◆ TEXT SECTION ◆
########################################

It was partially out of growing fear of the radioactive effects of these detonations that the world began gradually phasing out testing, starting with the 1963 Partial Test Ban Treaty that prohibited above-ground detonations. That treaty — the first time global powers agreed to shared limits on nuclear weapons — set the stage for more comprehensive nuclear arms control agreements between the US and Soviet Union.

The end of the Cold War arms race dramatically reduced the pressure for more field experiments involving nukes. One hundred and seventy-eight countries have ratified the 1996 Comprehensive Nuclear Test Ban Treaty (CTBT), which prohibits all nuclear testing. The United States signed the treaty under President Bill Clinton but has never formally ratified it. Nonetheless, it has observed a moratorium on testing since its last detonation, conducted underground in Nevada in 1992. The last Russian test was in 1990. 

When a test isn’t a test

From the earliest days of the nuclear era, scientists questioned whether these tests were necessary at all. After the bombings of Hiroshima and Nagasaki, we knew that these weapons worked. Robert Oppenheimer, the “father of the atomic bomb,” declined to attend the first postwar US nuclear test at Bikini Atoll in 1946, writing to President Harry S. Truman that testing wouldn’t reveal anything about the bomb that couldn’t be deduced from “simple laboratory methods.” 

Some nuclear tests, like the record-setting “Tsar Bomba” set off by the Soviet Union — a 50-megaton warhead that was over 3,300 times more powerful than the bomb dropped on Hiroshima — may have been about projecting a powerful image as much as obtaining practical research data.

Those “laboratory methods” have only gotten more sophisticated since then. When the world passed the record on January 14, I happened to be in Los Alamos reporting for a forthcoming story on how the lab that Oppenheimer built is now integrating artificial intelligence into its advanced modeling work, which includes ensuring that America’s nuclear weapons will work the way they’re supposed to in the hopefully unlikely circumstance that we ever decide to use them.

########################################

◆ RECORDED DATA ◆
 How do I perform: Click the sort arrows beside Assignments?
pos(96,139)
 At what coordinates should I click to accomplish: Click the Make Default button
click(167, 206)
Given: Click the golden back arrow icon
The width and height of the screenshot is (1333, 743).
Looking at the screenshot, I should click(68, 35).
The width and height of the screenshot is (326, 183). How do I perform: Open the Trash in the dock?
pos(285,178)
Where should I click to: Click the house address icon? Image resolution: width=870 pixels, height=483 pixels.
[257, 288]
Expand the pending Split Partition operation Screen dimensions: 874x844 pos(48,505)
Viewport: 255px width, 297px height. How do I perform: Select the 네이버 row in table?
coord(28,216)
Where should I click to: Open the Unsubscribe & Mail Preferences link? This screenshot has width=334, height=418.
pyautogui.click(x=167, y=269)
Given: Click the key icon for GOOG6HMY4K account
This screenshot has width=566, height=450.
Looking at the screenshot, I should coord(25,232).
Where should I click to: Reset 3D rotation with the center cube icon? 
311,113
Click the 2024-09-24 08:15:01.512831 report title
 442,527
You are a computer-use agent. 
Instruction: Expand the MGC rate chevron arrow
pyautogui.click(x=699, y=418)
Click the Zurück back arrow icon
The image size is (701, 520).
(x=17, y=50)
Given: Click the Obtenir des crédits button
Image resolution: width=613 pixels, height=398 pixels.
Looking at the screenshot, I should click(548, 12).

########################################

◆ TASKS FOR THIS EXERCISE ◆
1 - According to the nuclear testing text, when and where did the United States conduct its last nuclear detonation?
2 - Using the nuclear testing text, explain why the world began gradually phasing out nuclear testing.
3 - Carry on the nuclear testing text from its last sentence.
The rows were taken from a different source than the text.

◆ RESPONSE LIST ◆
1 - It was conducted underground in Nevada in 1992.

2 - The world began phasing out testing partly because of growing fear of the radioactive effects of the detonations. This began with the 1963 Partial Test Ban Treaty, which prohibited above-ground detonations.

3 -
But there are worrying signs that the pause on tests may not last indefinitely. In October, President Donald Trump called for the US to resume nuclear testing. It’s not clear if any work has actually begun to make that happen, and it would probably be years before the US would be ready to test again, but the idea is gaining support amid a new nuclear era in which China is building up its arsenal and Russia is increasing its nuclear saber rattling. Next month, New START, the last remaining nuclear arms control agreement between the United States and Russia, will lapse, and there’s little momentum toward replacing it. 

Testing, testing

Advocates, including the drafters of the conservative Heritage Foundation’s “Project 2025,” argue that a return to testing is necessary not so much for technical reasons, but as a demonstration of the credibility of America’s nuclear deterrent. But in a recent essay in Foreign Affairs, Siegfried Hecker, former director of Los Alamos National Laboratory, warned that “a return to testing at this time would likely benefit U.S. adversaries more than it would the United States. Worse still, it might rekindle an even greater and broader arms race than in the first few decades of the Cold War.”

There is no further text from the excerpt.